I’ve had a lot of awkward chafing situations, but this was defiinitely one of the weirdest!
Just scrapes and bruises along my left side, not real road rash, phew!!
I was a little worried what the lower left back pain would mean for the run, especially since my left hamstring had been bothering me during some runs for the final four weeks or so leading up to the race.
On those final 15 miles, there were two other girls that I was constantly leap frogging with and it helped provide a mental distraction, wondering when one would pass or when I should make a pass on one of them (i.e., after I’d backed off for long enough in between surges).
I felt like my time on the side of the road after wiping out at the turnaround had been an eternity, but Strava and Garmin suggest that it was only about 90 seconds, or no more than two minutes.
T2 – Bike -> Run
I handed off my sticky bike and yelled for my transition bag. The volunteer asked “one thousand and what?” … “just one thousand!” I had thought my race number was pretty killer right up until that moment, ha ha!
I collected myself quickly and headed out to run, trying to stay focused.
The first mile or two of a triathlon run is always dicey. I always find myself evaluating if I really want to do this or if I want to turn in my timing chip. In this instance, I realized I wouldn’t get the event t-shirt unless I crossed the finish line, so I reluctantly pressed forward and was surprised to see that my first split wasn’t too slow at all and it didn’t feel like much effort to generate despite some early climbs. It made me think that I could continue and see how the next couple of miles felt.
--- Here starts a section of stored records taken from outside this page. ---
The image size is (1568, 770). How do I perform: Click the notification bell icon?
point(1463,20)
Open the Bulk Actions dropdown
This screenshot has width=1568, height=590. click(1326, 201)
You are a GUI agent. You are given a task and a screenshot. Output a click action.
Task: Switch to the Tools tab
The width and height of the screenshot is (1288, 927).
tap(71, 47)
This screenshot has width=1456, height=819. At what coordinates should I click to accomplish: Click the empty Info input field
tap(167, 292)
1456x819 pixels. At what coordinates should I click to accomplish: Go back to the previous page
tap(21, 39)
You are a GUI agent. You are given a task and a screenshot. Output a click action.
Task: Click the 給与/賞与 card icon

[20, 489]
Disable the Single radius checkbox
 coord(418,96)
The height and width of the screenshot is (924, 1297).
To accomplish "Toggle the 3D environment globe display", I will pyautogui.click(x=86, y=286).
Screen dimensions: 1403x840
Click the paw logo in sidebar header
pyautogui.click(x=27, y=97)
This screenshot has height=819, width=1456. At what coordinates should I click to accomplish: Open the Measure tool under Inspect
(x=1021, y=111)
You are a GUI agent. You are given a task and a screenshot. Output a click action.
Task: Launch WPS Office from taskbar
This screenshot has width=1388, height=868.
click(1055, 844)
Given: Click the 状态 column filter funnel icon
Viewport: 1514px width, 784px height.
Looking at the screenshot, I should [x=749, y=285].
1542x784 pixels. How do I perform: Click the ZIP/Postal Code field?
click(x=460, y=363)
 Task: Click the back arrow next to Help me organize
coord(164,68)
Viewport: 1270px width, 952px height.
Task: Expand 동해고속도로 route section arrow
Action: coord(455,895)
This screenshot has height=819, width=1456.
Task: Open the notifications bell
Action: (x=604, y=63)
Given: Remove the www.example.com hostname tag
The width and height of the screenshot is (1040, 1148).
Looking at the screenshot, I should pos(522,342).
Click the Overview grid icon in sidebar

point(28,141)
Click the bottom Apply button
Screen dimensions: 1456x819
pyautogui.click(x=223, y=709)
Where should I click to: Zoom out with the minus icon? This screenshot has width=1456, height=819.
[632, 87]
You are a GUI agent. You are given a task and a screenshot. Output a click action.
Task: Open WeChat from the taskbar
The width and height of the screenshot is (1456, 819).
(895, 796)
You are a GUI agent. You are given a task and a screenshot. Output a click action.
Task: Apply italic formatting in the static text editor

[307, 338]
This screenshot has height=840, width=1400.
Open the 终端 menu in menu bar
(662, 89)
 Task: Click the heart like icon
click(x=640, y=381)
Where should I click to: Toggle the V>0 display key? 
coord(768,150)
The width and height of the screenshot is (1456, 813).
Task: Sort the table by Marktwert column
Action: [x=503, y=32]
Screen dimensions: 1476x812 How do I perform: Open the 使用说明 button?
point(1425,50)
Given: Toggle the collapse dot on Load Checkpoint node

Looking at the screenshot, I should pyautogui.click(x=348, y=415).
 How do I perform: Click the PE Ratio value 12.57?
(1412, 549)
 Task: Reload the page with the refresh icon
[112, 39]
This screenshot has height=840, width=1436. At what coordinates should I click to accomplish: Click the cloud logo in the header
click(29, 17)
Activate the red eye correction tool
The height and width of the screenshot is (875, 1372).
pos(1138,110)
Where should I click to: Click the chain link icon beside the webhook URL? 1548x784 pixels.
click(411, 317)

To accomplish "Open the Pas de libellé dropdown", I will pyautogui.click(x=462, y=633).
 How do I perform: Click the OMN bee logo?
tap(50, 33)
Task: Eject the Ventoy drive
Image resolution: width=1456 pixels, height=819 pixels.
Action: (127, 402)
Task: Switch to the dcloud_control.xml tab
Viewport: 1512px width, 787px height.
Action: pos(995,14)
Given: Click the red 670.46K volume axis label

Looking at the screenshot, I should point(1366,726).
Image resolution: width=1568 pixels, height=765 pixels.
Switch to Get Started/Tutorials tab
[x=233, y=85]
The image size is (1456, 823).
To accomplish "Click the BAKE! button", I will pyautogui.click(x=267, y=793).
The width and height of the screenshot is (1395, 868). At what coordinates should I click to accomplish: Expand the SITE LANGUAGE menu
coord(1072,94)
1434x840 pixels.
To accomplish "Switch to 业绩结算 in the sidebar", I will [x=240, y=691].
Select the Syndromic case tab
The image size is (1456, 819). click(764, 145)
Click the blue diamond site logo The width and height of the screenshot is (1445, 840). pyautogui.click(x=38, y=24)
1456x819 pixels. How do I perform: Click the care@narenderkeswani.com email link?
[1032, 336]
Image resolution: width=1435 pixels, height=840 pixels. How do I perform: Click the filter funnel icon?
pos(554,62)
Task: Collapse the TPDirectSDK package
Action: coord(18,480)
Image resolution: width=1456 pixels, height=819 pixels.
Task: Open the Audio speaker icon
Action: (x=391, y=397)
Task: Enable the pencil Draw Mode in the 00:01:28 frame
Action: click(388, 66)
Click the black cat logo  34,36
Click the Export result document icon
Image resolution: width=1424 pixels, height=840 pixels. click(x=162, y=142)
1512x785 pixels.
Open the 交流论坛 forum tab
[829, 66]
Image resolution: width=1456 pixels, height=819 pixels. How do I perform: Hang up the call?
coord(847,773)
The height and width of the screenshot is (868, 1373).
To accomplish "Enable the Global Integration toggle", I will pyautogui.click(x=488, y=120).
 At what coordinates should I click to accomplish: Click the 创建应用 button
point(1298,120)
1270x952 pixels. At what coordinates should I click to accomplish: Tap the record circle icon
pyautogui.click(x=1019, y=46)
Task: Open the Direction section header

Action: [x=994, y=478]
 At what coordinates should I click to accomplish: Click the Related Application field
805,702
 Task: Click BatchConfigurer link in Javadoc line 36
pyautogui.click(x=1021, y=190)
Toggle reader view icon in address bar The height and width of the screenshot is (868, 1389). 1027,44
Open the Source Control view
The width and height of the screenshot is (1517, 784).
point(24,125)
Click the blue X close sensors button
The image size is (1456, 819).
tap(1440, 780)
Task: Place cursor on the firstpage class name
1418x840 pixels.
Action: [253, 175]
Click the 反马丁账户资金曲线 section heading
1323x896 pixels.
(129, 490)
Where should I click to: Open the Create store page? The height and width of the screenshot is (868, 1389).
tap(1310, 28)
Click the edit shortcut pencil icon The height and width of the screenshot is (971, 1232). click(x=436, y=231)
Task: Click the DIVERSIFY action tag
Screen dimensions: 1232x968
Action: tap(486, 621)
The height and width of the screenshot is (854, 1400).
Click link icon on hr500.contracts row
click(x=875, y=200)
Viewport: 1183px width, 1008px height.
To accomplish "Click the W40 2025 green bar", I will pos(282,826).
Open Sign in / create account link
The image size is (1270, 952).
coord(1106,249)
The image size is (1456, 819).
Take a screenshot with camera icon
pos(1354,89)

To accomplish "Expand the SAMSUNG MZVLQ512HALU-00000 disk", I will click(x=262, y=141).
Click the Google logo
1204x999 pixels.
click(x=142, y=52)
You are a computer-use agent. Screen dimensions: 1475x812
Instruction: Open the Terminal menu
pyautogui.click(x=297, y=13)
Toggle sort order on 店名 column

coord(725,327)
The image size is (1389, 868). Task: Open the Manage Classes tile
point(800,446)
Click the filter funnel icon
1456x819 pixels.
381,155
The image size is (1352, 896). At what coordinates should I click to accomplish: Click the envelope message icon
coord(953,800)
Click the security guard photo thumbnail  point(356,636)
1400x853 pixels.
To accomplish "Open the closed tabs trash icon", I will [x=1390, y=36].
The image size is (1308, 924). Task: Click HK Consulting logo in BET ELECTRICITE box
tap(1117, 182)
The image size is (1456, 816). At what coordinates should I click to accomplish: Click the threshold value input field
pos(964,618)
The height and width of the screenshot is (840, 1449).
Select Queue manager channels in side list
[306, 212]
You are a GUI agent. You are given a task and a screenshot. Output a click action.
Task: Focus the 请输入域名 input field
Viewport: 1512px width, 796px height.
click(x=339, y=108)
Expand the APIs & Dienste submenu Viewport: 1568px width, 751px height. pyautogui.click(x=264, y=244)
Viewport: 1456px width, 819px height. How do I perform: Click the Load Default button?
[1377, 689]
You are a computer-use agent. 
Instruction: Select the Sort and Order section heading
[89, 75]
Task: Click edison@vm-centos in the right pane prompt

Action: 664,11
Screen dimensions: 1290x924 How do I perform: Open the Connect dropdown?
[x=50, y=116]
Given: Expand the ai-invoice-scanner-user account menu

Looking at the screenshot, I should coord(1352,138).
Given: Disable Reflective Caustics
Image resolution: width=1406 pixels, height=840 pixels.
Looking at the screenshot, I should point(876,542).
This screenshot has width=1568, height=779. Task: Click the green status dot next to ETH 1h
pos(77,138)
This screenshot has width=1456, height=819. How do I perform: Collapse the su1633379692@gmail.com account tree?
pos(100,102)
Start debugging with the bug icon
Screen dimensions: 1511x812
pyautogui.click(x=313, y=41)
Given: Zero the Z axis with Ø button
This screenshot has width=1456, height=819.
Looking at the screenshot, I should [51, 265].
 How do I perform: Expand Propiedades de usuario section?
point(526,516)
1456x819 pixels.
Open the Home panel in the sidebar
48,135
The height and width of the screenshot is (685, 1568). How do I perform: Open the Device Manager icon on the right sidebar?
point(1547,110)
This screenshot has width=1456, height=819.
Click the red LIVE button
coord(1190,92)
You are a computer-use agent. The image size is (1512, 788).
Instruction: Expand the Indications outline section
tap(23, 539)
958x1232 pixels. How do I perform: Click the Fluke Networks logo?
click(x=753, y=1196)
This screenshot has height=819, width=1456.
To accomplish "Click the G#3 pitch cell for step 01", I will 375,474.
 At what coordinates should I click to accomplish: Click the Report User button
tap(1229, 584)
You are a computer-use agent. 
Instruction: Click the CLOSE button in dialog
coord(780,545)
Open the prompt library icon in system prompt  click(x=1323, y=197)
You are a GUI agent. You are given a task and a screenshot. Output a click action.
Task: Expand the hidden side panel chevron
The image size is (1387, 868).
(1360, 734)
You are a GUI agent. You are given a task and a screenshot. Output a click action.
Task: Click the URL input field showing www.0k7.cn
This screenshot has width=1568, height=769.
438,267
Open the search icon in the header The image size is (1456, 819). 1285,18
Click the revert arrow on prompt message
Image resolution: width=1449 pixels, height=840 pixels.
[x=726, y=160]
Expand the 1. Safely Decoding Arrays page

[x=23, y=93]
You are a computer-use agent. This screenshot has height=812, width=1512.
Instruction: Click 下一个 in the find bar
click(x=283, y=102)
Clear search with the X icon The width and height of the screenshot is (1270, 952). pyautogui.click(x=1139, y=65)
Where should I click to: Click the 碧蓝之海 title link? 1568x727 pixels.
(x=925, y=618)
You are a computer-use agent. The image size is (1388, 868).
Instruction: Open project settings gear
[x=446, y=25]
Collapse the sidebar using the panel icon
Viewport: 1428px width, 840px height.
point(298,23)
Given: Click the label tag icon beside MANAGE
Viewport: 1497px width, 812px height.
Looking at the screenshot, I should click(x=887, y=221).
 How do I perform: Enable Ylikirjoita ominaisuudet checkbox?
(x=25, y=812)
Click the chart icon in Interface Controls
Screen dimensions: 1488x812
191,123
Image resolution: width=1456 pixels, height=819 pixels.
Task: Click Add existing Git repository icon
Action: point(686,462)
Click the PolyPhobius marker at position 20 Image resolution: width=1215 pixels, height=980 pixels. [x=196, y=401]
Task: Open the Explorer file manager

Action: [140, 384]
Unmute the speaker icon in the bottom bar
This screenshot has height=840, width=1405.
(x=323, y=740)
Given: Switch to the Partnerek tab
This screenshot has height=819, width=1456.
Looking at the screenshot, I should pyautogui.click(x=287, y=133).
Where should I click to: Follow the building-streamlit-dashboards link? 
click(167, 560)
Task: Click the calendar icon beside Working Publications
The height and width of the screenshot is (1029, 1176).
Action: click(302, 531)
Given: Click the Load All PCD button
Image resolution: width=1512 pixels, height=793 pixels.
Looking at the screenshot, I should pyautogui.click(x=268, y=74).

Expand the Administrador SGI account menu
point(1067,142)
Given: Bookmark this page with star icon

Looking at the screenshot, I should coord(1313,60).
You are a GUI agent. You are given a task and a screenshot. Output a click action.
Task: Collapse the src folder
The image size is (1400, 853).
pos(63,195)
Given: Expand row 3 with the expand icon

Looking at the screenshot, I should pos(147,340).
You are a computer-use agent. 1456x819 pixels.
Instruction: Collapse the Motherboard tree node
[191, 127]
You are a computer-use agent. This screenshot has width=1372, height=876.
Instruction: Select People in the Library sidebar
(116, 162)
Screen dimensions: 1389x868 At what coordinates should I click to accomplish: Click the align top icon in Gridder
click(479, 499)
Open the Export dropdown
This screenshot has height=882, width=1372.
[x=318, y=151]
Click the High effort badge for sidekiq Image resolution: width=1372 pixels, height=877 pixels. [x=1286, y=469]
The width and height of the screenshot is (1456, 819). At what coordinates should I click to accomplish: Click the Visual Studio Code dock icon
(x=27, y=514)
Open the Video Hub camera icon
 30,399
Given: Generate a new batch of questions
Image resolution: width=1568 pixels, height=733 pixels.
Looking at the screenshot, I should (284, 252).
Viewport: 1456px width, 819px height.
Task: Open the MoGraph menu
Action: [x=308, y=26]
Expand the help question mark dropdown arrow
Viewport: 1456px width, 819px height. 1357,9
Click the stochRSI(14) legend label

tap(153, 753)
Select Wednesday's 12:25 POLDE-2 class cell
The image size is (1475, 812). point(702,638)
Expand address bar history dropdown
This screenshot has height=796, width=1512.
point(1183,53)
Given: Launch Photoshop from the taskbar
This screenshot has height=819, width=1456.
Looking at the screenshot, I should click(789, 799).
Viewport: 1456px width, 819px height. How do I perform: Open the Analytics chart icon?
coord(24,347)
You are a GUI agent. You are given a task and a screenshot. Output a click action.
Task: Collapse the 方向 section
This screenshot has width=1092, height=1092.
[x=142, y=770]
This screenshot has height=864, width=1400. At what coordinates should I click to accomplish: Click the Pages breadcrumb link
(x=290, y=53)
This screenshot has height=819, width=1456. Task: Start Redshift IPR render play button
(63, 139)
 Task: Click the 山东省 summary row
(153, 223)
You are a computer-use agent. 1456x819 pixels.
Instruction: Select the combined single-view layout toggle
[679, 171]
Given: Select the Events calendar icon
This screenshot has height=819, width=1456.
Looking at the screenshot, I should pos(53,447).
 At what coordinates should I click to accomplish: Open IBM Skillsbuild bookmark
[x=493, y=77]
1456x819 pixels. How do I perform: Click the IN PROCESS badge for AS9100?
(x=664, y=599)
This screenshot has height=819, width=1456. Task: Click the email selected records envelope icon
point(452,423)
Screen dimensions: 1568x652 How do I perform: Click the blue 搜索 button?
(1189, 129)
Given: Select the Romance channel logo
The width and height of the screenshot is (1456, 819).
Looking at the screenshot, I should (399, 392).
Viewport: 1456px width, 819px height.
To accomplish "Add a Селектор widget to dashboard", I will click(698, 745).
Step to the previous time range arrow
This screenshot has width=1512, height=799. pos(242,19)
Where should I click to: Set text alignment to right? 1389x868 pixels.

I was intrigued by the course, to see what it was like, and excited to see so many cheerleaders out from ATC (Atlanta Tri Club) and other Atlanta groups. On the super-tough back half hills, our friend Tom from San Francisco was blowing his taper for his Sunday race by cheering hard. He selected a GREAT cheer spot ? I also saw some of our friends local to Chattanooga out on their golf cart riding the hills and cheering. It actually made the toughest part of the race really fun! Following the hills, the pedestrian bridge takes competitors back to start the loop again, and there were also a lot of cheering spectators on this stretch. The spectator scene on the run was amazing, such a great energy.
I wore what Michael calls “the run turban” and was stuffing sponges in it throughout the run – it has a cooling effect when wet 🙂
After having done the first loop, I was mentally able to break up the second loop and didn’t mind it at all. I heard some strong cheers from my coach on the final mile and really tried to finish hard and bring it home running my best.
This pretty well captures my elation at finishing and having a fun day on a tough course!
This was a really amazing course and event, and the organizers in Chattanooga did a phenomenal job. I was uncertain how I’d feel about different race days for men and women but I really loved racing so many fast women and then getting to cheer on the men on a different day.
I raced more competitively than I thought I would, and it left me feeling excited for what I could do in 2018 with a focused but dialed back off season. Onward!
Official [free] event gear and finishers swag!
In our welcome packets, we had letters from the local school children. It was so sweet! I seriously took this advice about hydrating, ha ha!